Ann Mullen of the Belfast Garden Club told the councilors that she used to be a licensed pesticide applicator in the state of New York and knows a lot about them.

“Those things are all deadly,” she said. “They’re killers. That’s what they’re designed to be, killers. … These things can be valuable, in cases of public health emergencies. But they should always be used extremely judiciously.”

In the end, councilors agreed with the pesticide opponents and voted in favor of pulling up the paver stones on the walkway and reseeding the area with grass.

They also were supportive of a proposed 30-foot diameter paved labyrinth, a walking path that would be constructed and paid for by the Friends of Belfast Parks Labyrinth Committee. Supporters told councilors that the walking path ideally would draw more visitors to Belfast Common and even to the city.
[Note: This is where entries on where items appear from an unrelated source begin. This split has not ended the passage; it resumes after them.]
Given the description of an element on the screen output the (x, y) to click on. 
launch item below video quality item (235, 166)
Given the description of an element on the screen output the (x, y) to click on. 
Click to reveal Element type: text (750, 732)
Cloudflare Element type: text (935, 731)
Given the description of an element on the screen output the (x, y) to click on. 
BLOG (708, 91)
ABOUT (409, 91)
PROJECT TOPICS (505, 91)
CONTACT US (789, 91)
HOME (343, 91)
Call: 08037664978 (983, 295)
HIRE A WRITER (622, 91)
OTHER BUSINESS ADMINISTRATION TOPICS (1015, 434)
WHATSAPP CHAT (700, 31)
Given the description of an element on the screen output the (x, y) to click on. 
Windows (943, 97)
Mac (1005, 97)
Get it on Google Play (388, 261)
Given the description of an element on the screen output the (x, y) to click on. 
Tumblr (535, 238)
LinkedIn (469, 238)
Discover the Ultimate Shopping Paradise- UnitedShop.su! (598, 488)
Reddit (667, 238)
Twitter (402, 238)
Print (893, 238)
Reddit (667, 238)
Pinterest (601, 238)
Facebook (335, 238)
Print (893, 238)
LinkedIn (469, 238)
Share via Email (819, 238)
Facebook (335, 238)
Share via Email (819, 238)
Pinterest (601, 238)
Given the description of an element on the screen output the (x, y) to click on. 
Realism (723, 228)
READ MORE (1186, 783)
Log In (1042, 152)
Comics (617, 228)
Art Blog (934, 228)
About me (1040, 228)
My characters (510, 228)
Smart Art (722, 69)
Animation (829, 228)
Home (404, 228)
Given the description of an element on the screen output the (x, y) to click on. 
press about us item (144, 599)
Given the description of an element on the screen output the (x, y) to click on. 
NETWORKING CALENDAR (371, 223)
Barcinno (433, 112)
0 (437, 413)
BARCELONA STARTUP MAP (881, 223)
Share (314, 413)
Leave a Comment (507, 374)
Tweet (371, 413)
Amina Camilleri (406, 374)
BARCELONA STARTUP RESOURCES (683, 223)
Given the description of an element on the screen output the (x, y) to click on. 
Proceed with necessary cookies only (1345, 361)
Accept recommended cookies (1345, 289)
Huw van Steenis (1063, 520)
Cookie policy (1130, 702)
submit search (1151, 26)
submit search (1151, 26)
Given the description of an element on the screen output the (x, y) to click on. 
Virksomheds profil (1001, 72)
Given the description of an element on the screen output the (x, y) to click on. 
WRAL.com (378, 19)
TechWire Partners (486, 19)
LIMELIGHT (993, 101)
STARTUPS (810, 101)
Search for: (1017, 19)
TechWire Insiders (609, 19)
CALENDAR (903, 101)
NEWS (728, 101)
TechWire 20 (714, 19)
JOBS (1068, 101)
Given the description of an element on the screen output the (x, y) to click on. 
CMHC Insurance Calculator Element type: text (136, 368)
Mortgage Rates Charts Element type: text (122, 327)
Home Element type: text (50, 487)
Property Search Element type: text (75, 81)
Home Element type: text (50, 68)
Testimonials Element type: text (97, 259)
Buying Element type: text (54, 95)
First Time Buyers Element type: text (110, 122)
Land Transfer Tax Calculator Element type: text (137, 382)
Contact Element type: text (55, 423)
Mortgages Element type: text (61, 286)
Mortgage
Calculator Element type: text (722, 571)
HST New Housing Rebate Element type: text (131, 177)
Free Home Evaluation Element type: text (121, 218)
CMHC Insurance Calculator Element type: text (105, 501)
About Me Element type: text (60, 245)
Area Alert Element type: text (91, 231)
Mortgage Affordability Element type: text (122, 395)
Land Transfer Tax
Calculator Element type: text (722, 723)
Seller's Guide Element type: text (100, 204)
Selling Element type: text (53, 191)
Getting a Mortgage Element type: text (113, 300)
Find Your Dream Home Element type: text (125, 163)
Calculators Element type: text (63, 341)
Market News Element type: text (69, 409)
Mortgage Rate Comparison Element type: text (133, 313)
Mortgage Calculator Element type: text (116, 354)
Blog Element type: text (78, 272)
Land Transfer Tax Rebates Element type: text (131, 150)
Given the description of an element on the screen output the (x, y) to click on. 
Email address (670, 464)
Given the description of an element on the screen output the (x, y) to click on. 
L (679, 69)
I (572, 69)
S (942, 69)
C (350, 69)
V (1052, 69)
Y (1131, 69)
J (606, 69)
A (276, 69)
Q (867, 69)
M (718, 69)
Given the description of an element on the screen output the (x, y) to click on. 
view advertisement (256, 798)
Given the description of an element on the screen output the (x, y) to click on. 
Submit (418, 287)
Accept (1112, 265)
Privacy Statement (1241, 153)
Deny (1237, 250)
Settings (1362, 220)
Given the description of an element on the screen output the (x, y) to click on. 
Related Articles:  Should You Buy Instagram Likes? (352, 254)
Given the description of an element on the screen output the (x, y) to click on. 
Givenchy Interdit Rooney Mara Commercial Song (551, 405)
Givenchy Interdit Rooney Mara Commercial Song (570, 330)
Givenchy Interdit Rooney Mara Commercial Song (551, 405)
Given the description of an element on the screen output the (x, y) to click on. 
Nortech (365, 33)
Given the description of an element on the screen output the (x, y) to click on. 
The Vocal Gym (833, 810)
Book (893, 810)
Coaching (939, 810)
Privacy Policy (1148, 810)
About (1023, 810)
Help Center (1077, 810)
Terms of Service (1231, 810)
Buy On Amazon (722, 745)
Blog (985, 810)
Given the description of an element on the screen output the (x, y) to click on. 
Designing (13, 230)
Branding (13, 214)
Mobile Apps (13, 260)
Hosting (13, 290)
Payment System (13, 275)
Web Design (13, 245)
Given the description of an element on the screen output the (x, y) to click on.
“There will be people, nationally and internationally, who will say, ‘There’s a labyrinth in Belfast. Let’s go check it out,’” The Rev. Duncan Newcomer, a Veriditas-trained labyrinth expert who lives in Northport, said.

According to Veriditas, a nonprofit organization based in California that trains labyrinth facilitators around the world, a labyrinth is not a maze but rather a path of prayer and meditation.

“There are no tricks to it and no dead ends,” the description on the Veriditas website states. “Unlike a maze where you lose your way, the labyrinth is a spiritual tool that can help you find your way.”

The Belfast labyrinth committee is proposing to name the walking path for one of Belfast’s most accomplished residents, Phineas Parkhurst Quimby, who lived from 1802 to 1866 and who was a clockmaker, inventor, healer and metaphysical teacher. His work led to the 19th century New Thought philosophical movement.

The labyrinth has a projected cost of between $26,500 and $30,000, with all funds to be raised by the committee. If the $30,000 funding goal is reached by June 30, the labyrinth project should be completed by mid-July. If it is not, it will be finished as funding is received, according to a proposal from the committee.

Mayor Walter Ash said that the Friends of Belfast Parks and its committees have done good work for the city.

“A lot of stuff we have in this community, we wouldn’t have without your group,” he said.

In other business, the council voted to increase the fire suppression costs for the neighboring town of Swanville by 10 percent annually for five years, for an eventual cost of $38,000 per year. Swanville does not have its own fire department.

“It seems to me that even at $38,000, they’re still getting a deal,” Councilor Neal Harkness said. “I think this is very, very reasonable.”